His eyes widened as I grabbed the Vampire Lorde and pulled him away from Mars with surprising strength and an unspeakable need for his magic. With a mad cackle, I drew his energy into my body.

I tasted death and the graveyard magic that’d created him two centuries ago. It took everything I had not to gag on the taste of sludge and tainted soil. Beauregard hissed and snarled as I drained him. He tried to tear free of my grip, but his power fled, and the Vampire Lorde knew it.

The air around me grew acrid, and trees and bushes withered to dust the more magic I siphoned from Beauregard.

Power like I’d never felt before bolstered my previously empty reserves. But I quickly realized that I could not entirely contain such a vast amount of magic. My body as a vessel was too young and new.

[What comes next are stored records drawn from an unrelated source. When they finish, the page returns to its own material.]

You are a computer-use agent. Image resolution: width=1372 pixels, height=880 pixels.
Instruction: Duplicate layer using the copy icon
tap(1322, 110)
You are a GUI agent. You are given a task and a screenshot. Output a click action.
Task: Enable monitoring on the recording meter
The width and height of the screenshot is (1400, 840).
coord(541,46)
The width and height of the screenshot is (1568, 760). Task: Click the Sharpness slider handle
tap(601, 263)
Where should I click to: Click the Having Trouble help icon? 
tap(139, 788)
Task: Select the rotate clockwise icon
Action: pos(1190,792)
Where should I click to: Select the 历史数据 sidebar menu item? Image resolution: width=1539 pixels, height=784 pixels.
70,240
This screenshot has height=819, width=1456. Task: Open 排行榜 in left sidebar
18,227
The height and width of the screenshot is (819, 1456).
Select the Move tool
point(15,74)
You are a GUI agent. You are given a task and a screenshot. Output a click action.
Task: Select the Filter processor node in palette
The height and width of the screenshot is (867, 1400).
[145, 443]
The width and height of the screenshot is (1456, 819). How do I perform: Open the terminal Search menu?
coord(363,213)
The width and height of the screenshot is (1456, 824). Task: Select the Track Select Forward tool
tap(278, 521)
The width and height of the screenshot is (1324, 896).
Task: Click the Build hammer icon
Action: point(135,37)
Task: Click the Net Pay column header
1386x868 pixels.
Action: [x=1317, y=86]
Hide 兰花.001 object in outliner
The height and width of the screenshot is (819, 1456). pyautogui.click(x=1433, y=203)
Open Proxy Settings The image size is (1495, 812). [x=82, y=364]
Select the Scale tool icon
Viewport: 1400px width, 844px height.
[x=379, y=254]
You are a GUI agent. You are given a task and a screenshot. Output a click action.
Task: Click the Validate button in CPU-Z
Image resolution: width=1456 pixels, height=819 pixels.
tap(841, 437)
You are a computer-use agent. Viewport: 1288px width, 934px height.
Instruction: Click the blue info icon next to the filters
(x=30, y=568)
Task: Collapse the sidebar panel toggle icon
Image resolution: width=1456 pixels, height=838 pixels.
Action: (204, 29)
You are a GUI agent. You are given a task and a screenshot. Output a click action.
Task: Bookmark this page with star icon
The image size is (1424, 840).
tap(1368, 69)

But at the same time, I didn’t know how to stop the siphoning spell. Nausea roiled my stomach, and fever took me as I cried out. The chilled pain brought about by swallowing so much graveyard magic raced to the core of each bone in my body, and I laughed all the louder driven by the madness of so much energy swirling in and around me.

Inky tears raced down my face, but the spell’s hunger did not cease.

“Please,” I whispered to The Maiden, but if she heard me, the spider did not respond.

Fear filled Beauregard’s now-milky eyes as his skin pulled back, and he started to desiccate. He opened his mouth to. . . what? Plead for mercy? Give me his final words? I never found out because after an agonizing few minutes of siphoning, his magic was finally gone, corpse of a body devoid of energy, core dimmed after exactly 207 years of “life.”

With nothing left to eat, the spell ceased, and I could do nothing but fall back as the chill of death finished spreading through every inch of my body. I was never meant to use that spell. And if I was ever stupid enough to cast it, I wasn’t meant to survive.

“Mars. . .,” I whimpered before my head slumped left, and I went limp, buried by the very death that gave Beauregard so much strength.